The class attendance debate

Current attendance policy. Photo Courtesy of

We’re adults now. Why can’t we make our own decisions?

The great debate about if missing a class a certain amount of times should cause students to fail a class, even if they’re passing, seems to keep coming up. Currently, many professors’ syllabi state that more than 3 or 4 unexcused absences will equal a failing grade. So what are the pros and cons?

Pros: Students can work more hours at their jobs, helping them pay for school, housing, or other costs. This would allow them even to work a full-time job that could assist in their desired career path. While most things can get you approved for an excused absence, work is the one thing that is not eligible. On the contrary, this would also allow students to take mental health days when needed to pace themselves throughout the semester. At the end of the day, we pay for classes. Why is there such strict regulation on how often we attend?

Cons: Not counting unexcused absences, will more than likely be abused by students. This could easily turn a 50-student class into a regular five who come after the first two weeks. The good thing is this will only work if the professor posts all assignments on Canvas. Also, while there is hope that this will be used in serious instances only, it probably will not be, as students will use it whenever they don’t feel like attending class. 8 am classes and night classes will be empty. As a student myself, I have to admit that the cons do outweigh the pros. There’s no way to regulate this, and it will turn into many classrooms being empty. Instead, students should take online courses if they need to.

When speaking to students at FAMU, there were many similar perspectives that contributed to this discussion about attendance.
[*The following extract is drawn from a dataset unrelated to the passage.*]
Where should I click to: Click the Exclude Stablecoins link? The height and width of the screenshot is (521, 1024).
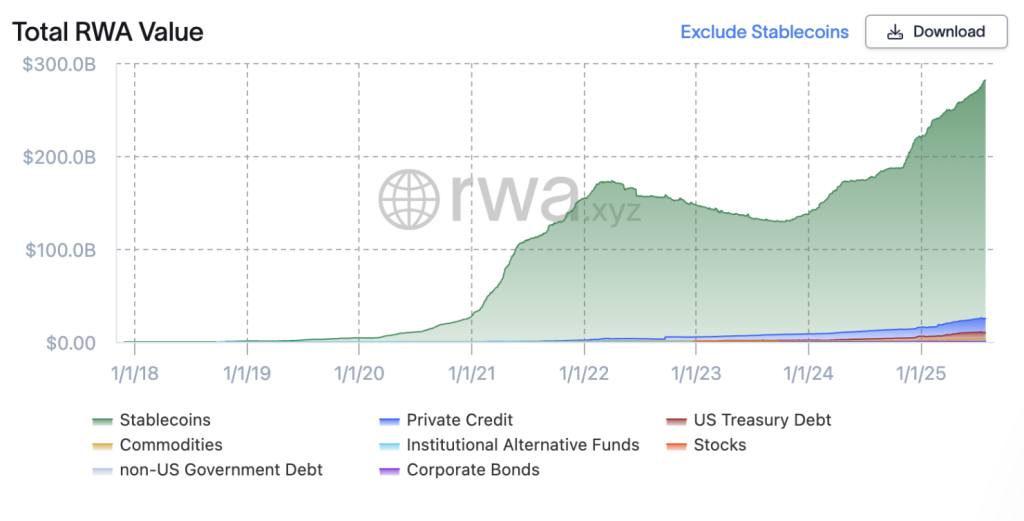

Chris Joseph, an engineering major, feels that the requirement should be removed for many different reasons.

“If a student is able to pass their exams and complete the assigned homework, I don’t see why attendance would be the ultimate factor on why a student would pass or fail a class. The 3 unexcused absence rule may not take into account the additional responsibilities that these students have outside of school. Students with family responsibilities, such as caring for younger siblings or elderly relatives, may find it challenging to attend school regularly,” Joseph said.
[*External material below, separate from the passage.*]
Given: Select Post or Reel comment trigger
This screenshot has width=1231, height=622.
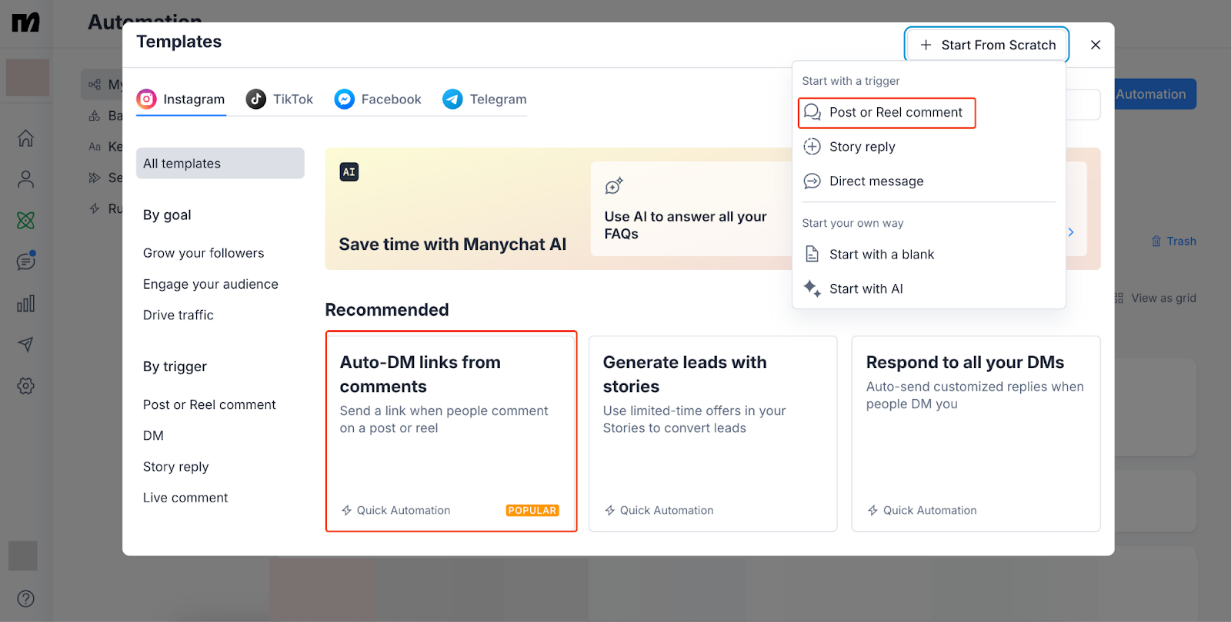Looking at the screenshot, I should pyautogui.click(x=886, y=113).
Larry Lafrance, a second-year business major also feels that there should be grace extended to students for unexpected circumstances.

“Many times life throws curveballs at us and different people respond in different ways. This past semester I’ve personally had a lot of curveballs that have been thrown at me, alongside bad mental health days. 3 excuses weren’t enough for me this year. I don’t think students should be penalized for 3 unexcused absences,” Lafrance said.

Delia Washington, an MBA Candidate also feels similarly about the issue stating “I feel the requirement should be up for evaluation. I don’t think it’s accommodating to students involved in extracurricular activities.”

Although many students’ perspectives align with getting rid of our current attendance policy, maybe a compromise would be in students’ best interest, expanding the allowed unexcused absences.